Compared to that, getting an RFC through the IETF strikes me as fairly simple.

If I had to get the whole new operating system, etc, through the IETF, I might agree with you!

You know, all your questions have the same answer. Of course no standard can control the behavior of a remote server. But when you have an environment in which mutability is neither expected nor produced, any violation of immutability is easily recognized as a bug - and (in a highly specified system like Urbit) a very unlikely bug.

Whereas whatever conventions you add to the W3 environment that say "this resource is immutable," pretty much everything in that environment is "overloaded with a number of purposes, which don't always mesh very well" - and if the receiving end of a protocol actually treats your conventions as if they were ironclad rules, it's violating Postel's Law. There's just too much "give" in the whole system, and that's a mistake that's much easier to not make in a new system, than to fix in the old one.

dragonwriter · on Sept 27, 2013

> But that's just a matter of adding an RFC to describe how to mark URIs as naming immutable resources.

The simplest thing would be to just register a URN namespace specifically for immutable resources; the URN scheme already exists for resource naming separate from resolution.

pdonis · on Sept 27, 2013

Aren't we agreeing vehemently?

I don't know, because I don't understand (yet) what problem you think Urbit is solving, that can't be solved using existing tools (but possibly with new standards).

api · on Sept 27, 2013

The real problem is that I can't host a web page. I have to host it in the cloud. That's because there is no (easy) way for you to connect to my computer.

urbit · on Sept 27, 2013

Here, I think, we disagree, because I think your primary computer (ie, your personal state and main applications) should be in the cloud.

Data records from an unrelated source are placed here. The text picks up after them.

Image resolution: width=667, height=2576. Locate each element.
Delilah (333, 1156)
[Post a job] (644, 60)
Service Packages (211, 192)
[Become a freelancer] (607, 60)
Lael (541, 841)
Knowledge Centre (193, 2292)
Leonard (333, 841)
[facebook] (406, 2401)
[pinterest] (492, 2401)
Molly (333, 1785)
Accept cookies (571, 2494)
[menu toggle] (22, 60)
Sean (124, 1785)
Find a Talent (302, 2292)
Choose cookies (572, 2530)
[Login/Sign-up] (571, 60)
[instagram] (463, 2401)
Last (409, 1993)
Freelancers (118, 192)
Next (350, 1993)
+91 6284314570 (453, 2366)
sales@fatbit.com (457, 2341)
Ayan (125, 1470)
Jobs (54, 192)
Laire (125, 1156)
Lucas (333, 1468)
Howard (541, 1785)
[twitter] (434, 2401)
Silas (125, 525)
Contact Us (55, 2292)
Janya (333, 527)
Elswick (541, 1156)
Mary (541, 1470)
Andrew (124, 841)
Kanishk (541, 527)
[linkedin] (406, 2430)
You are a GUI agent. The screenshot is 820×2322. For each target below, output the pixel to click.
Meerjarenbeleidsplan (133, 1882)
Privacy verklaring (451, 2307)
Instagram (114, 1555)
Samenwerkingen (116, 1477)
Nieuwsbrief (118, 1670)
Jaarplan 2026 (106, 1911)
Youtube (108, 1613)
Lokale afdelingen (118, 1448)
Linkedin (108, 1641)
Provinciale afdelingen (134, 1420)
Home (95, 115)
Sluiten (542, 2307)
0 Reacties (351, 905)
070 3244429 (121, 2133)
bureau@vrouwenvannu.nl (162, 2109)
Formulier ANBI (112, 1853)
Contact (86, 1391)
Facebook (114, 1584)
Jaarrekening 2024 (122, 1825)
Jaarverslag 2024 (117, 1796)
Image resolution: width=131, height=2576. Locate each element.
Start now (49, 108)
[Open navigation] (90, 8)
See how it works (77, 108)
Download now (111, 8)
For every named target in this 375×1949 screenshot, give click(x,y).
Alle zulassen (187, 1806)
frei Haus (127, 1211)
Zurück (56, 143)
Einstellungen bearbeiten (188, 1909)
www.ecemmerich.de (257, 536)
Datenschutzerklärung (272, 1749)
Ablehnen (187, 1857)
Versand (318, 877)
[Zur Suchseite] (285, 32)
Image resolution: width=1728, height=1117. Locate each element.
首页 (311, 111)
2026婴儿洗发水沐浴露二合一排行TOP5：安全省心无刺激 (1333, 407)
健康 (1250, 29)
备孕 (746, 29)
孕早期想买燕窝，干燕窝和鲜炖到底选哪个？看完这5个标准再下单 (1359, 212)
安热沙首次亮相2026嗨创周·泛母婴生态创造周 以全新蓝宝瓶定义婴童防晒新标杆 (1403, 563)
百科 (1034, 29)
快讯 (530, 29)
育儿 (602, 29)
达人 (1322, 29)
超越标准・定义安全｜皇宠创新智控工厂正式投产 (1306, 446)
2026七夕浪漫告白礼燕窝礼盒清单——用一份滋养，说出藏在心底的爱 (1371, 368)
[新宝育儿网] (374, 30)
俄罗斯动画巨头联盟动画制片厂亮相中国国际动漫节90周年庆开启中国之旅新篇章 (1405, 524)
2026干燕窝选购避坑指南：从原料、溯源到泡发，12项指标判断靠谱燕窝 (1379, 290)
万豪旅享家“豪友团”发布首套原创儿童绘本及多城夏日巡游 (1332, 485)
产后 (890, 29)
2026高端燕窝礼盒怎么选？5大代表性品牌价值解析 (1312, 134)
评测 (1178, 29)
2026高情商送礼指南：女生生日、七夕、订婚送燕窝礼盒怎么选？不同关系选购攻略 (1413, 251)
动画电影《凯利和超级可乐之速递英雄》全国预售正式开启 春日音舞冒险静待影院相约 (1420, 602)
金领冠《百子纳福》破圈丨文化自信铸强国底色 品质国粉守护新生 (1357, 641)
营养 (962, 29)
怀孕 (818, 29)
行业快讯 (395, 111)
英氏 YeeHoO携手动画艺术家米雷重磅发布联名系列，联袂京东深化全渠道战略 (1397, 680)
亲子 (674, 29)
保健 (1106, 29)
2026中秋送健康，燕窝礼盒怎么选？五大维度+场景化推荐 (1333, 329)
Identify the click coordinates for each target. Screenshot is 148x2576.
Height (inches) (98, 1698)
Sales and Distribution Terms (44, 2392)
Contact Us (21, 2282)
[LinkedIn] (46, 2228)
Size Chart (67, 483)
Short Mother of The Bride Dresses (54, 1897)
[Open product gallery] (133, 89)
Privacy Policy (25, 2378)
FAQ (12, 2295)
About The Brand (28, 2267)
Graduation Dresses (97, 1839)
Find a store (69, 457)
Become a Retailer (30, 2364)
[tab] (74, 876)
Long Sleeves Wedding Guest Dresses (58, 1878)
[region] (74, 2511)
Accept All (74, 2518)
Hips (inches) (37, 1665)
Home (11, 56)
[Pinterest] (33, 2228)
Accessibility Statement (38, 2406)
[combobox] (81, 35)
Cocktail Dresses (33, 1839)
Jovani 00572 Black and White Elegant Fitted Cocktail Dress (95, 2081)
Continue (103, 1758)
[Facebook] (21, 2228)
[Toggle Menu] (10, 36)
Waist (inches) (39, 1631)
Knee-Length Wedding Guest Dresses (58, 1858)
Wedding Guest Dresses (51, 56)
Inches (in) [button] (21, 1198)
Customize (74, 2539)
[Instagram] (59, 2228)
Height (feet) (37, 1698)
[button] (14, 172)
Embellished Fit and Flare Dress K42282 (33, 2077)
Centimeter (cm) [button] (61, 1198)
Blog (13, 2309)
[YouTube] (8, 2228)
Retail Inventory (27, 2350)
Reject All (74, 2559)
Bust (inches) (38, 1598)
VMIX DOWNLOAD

(But not for everyone - just for everyone who doesn't have powerful enemies. That's why it's essential to abstract across cloud hosting and personal hosting. If people who have powerful enemies and need to host at home have the same experience on the network as most people (who don't have powerful enemies), except that their enemies can't own them in some data center, they experience a kind of "herd immunity." Everyone doesn't need privacy against powerful enemies - everyone just needs to be able to obtain privacy, without deleting their digital lives, if they find out they have powerful enemies.)

api · on Sept 27, 2013

I've thought for a long time that you could have it both ways. If it's hard to completely decentralize networks (e.g. meshnets), then why not decentralize the computer?

I've got some ideas for an execution environment based on HTML5 and eventually-consistent cryptography-based distributed databases, but they're only ideas. It'd be a much bigger bite to bite off than ZeroTier One, and I don't have that kind of time/money right now.

The overall idea is to have a virtual cryptographically-defined system boundary that could be loaded -- invoked -- on any hardware running the appropriate VM.

urbit · on Sept 27, 2013

I don't know, man. I really try very hard to make sure there's no one between me and outright insanity. But sometimes I wish there was... are you talking about homomorphic encryption? I'm not sure I'd hold my breath waiting for a practical homomorphic VM.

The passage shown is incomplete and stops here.